Would you recommend this route to other filmmakers or do you think you must match the criteria entirely?
Yes, we would, but you have to plan very carefully. The Lottery Film Fund is set up to fund British films, not just short films. The application criteria treats our short just it treats a British feature, that is, searchingly. It is wonderful to know that money is available, but no one throws public money at any project. They deal in investments. You have to show that your proposal is a worthwhile investment for them. If they get no financial return, what else do you offer them? You must have that approach firmly in your mind when you draft your proposal. Their investment panels are all made up from experienced film practitioners, so passing bulls will get you nowhere. You have to be professional in your approach and you have to work very hard at getting it right.

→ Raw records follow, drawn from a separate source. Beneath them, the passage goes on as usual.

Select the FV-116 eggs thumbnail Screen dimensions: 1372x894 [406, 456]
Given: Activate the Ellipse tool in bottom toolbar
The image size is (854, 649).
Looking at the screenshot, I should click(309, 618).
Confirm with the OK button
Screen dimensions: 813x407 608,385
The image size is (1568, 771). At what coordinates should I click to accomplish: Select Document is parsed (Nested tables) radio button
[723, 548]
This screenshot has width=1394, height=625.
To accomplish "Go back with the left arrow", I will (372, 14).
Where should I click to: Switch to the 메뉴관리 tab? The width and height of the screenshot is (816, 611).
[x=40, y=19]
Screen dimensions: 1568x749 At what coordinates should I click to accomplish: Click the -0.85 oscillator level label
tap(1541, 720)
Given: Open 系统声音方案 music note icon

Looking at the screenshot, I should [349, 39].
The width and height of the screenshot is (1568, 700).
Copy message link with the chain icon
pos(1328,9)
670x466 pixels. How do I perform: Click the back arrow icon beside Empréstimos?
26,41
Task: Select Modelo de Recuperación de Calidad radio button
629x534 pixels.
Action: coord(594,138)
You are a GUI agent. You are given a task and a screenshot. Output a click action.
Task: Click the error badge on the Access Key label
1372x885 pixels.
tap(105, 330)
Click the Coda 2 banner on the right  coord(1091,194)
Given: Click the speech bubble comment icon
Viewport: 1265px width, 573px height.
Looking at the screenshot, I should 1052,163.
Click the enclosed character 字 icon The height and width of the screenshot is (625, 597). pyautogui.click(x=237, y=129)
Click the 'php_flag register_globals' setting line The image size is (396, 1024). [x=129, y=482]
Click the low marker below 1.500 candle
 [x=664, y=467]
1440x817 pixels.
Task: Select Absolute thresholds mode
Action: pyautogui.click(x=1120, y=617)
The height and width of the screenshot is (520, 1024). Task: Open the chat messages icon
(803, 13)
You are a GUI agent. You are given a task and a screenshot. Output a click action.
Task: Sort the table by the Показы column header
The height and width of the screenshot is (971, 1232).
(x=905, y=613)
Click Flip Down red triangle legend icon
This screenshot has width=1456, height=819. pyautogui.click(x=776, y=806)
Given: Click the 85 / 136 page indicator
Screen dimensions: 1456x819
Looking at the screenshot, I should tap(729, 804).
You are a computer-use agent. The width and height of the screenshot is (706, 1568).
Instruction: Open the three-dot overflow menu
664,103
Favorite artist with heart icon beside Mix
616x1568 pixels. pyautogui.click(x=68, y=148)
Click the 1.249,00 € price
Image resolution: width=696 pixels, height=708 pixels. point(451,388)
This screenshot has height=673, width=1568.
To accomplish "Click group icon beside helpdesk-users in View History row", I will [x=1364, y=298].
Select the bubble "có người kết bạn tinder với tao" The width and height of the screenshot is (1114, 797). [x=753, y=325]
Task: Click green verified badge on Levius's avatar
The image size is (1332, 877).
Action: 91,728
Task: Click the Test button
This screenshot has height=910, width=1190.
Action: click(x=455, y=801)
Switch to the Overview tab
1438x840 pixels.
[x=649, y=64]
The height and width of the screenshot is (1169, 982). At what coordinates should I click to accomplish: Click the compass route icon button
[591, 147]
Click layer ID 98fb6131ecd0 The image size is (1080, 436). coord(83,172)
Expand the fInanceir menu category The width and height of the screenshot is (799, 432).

It has taken us precisely 12 months to get to the present, Penultimate position.

How does your current position compare with your past as a BBC producer?
Well, I was a network producer in steam radio, so it appears very different. In reality, there's a lot which is the same. In radio we got listeners to put the pictures up inside their own heads. A good film sound track will still help them do that. Actually, radio listeners and cinema-goers have the same kind of deeply personal relationship with the medium, unlike TV, which is a little box in the corner. Your relationship with a television is that of a voyeur and a detached voyeur at that. You are not fully involved with it. No one sitting in front of a cinema screen can be detached from the powerful images that appear upon it. Every detail of the image is exposed, every nuance of facial expression and body posture, every inflection, every cadence of the voice. It's the closest thing I know to radio with pictures, and yes, it is an improvement.I loved the cinema as a child. We had three cinemas I was allowed to go to and one flea pit I wasn't. When I did, my mum soon found out and I was in trouble, but she blamed cousin Barry, who was older and should not have led me on. Three changes of programme over seven days meant we had a dozen films to choose from. But the films all seemed to be made in Hollywood or London. We knew no-one who made films round our way, but that could not stop us from acting out all the roles from the screen all the way home. Now we have the means to make films. We get professional actors to act out the roles we can forsee in our imagination on the screen. I think I just stopped growing up, really and I'm in some sort of childhood heaven, watching movies, eating Eldorado ice cream and Butterkist. It's great.